## MATERIAL SHOWN
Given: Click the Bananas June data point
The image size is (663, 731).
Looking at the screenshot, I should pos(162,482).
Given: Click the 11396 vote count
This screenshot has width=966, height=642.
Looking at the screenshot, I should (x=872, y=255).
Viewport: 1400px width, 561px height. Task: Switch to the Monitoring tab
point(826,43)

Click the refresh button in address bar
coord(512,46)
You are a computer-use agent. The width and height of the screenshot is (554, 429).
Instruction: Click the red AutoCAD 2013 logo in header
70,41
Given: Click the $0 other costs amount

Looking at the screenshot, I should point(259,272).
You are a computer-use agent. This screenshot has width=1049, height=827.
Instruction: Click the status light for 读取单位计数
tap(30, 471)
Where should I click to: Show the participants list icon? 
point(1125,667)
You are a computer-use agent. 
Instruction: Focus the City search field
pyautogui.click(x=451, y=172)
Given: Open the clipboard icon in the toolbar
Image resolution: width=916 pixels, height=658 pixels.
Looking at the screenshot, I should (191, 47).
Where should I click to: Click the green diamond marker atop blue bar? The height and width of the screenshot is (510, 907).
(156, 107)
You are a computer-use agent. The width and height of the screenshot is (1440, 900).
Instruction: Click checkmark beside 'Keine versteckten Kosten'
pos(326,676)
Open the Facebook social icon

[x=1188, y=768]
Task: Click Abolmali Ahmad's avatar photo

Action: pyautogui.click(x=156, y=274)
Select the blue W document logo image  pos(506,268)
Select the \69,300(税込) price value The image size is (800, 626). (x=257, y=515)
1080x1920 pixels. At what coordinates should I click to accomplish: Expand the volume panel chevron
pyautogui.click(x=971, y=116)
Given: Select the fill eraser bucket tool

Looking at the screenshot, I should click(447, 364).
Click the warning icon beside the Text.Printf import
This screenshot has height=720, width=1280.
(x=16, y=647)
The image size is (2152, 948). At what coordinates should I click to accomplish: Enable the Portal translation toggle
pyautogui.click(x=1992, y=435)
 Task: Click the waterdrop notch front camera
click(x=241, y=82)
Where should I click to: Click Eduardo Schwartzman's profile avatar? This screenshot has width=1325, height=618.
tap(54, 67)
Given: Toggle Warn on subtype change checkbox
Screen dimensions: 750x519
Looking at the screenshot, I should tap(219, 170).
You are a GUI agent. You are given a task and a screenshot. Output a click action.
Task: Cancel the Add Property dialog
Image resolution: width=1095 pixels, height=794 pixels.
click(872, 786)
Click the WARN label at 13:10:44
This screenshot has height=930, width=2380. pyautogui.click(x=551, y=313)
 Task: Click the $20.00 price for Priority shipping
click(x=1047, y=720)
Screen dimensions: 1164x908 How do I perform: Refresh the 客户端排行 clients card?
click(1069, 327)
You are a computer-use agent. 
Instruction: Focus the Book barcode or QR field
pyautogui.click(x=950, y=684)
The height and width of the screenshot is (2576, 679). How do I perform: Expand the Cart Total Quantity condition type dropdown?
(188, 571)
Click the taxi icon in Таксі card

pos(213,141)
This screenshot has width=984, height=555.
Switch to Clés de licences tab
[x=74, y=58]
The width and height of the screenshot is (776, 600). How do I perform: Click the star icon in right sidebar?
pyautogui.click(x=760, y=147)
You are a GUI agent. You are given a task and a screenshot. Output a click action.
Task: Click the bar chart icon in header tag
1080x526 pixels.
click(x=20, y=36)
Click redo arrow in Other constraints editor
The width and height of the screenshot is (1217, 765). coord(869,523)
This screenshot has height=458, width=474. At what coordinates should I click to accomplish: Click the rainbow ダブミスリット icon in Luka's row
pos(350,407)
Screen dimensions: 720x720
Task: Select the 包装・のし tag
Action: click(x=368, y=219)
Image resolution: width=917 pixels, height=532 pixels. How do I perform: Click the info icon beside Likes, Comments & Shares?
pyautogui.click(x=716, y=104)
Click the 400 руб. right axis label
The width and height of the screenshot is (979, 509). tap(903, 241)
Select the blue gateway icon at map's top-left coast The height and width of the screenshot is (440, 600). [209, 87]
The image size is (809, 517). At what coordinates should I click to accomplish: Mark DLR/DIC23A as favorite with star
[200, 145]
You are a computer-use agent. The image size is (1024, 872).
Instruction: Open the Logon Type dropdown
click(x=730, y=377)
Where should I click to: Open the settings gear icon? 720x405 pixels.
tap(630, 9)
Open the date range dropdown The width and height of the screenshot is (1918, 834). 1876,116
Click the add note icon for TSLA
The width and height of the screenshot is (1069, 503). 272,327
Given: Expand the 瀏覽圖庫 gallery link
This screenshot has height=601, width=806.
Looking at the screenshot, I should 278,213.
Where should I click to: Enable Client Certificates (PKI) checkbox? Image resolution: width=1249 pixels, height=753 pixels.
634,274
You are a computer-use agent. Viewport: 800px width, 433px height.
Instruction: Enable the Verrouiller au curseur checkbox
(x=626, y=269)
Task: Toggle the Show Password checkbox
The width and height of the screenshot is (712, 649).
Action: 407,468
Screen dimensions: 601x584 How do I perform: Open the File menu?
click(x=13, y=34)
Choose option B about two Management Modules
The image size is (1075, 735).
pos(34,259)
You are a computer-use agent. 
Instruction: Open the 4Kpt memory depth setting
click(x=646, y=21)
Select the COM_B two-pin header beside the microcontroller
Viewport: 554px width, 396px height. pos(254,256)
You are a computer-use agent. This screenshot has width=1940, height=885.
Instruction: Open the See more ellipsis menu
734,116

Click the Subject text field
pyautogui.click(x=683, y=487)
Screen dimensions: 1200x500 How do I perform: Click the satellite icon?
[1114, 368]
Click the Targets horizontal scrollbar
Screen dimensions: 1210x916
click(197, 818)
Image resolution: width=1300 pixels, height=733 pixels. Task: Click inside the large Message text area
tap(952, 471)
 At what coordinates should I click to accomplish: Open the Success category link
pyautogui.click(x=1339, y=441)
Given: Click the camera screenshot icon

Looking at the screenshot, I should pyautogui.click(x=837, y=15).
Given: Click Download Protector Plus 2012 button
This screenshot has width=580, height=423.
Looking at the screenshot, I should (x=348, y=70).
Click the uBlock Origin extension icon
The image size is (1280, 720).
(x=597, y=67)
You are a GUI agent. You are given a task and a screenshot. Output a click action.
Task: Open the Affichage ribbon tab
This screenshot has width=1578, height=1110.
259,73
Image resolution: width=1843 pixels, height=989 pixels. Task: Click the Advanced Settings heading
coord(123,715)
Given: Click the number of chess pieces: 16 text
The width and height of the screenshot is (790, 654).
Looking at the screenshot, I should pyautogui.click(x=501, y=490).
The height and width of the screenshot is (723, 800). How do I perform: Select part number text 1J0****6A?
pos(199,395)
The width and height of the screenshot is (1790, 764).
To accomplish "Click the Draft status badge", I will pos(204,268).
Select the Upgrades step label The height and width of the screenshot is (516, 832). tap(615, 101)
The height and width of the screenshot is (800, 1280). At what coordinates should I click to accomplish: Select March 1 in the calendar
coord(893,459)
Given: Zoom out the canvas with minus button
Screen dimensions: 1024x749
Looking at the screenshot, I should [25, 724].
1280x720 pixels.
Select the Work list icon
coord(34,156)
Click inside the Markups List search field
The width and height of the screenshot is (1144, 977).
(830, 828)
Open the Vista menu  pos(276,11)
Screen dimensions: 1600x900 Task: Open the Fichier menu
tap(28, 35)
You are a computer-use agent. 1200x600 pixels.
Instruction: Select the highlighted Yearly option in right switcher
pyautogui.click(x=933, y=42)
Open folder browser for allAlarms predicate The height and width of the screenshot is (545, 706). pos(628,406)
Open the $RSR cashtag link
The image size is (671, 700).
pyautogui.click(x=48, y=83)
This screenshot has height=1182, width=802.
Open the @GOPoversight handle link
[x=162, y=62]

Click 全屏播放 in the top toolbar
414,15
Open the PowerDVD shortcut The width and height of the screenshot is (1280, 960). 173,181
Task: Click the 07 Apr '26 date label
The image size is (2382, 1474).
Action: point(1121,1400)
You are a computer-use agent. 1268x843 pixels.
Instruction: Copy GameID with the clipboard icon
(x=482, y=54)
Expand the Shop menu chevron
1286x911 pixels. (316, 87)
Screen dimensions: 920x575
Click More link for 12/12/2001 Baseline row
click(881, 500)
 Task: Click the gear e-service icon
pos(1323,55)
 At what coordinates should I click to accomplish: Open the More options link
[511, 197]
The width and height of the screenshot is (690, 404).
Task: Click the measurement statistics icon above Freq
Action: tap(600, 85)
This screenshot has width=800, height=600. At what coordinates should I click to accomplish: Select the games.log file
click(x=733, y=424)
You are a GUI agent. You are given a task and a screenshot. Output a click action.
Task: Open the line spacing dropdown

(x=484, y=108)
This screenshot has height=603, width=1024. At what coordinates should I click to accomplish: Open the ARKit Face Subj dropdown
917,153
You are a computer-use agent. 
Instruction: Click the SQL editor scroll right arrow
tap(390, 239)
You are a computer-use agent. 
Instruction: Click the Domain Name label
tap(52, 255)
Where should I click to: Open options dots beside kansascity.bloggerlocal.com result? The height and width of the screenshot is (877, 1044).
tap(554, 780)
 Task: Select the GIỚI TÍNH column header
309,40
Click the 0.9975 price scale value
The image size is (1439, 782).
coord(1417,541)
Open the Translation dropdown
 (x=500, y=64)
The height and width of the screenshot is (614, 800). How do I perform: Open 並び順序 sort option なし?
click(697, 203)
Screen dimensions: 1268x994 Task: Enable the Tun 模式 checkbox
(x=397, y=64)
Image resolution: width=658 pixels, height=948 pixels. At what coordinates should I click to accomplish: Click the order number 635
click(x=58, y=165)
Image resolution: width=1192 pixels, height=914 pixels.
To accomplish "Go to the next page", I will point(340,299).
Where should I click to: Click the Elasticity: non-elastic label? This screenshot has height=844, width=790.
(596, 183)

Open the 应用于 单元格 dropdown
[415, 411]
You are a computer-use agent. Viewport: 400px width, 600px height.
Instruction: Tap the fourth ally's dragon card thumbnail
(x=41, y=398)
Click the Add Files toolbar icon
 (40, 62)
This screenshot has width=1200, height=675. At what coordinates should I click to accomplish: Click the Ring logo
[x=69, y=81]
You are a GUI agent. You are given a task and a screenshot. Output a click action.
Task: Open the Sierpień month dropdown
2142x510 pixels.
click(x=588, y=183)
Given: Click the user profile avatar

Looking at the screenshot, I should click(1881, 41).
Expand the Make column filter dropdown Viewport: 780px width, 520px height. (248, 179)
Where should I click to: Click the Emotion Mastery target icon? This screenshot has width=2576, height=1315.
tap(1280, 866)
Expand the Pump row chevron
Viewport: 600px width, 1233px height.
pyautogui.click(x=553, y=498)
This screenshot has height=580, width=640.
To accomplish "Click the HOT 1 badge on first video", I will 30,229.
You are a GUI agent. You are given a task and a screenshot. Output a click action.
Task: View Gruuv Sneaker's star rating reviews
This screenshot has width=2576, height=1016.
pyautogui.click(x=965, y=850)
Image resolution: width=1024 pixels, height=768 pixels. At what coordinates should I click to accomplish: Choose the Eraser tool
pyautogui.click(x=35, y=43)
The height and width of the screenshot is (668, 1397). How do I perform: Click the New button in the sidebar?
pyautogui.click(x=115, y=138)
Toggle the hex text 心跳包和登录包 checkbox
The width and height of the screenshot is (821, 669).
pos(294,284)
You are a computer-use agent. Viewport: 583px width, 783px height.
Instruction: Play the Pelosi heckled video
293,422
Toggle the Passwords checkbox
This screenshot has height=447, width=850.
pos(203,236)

## PROBLEM DESCRIPTION
Only one stretch of the data above is needed. Restate it word for word, from the line containing "Instruction: Select the" through the line containing "Open the $RSR cashtag link", both ends included.

## ANSWER SPACE
Instruction: Select the highlighted Yearly option in right switcher
pyautogui.click(x=933, y=42)
Open folder browser for allAlarms predicate The height and width of the screenshot is (545, 706). pos(628,406)
Open the $RSR cashtag link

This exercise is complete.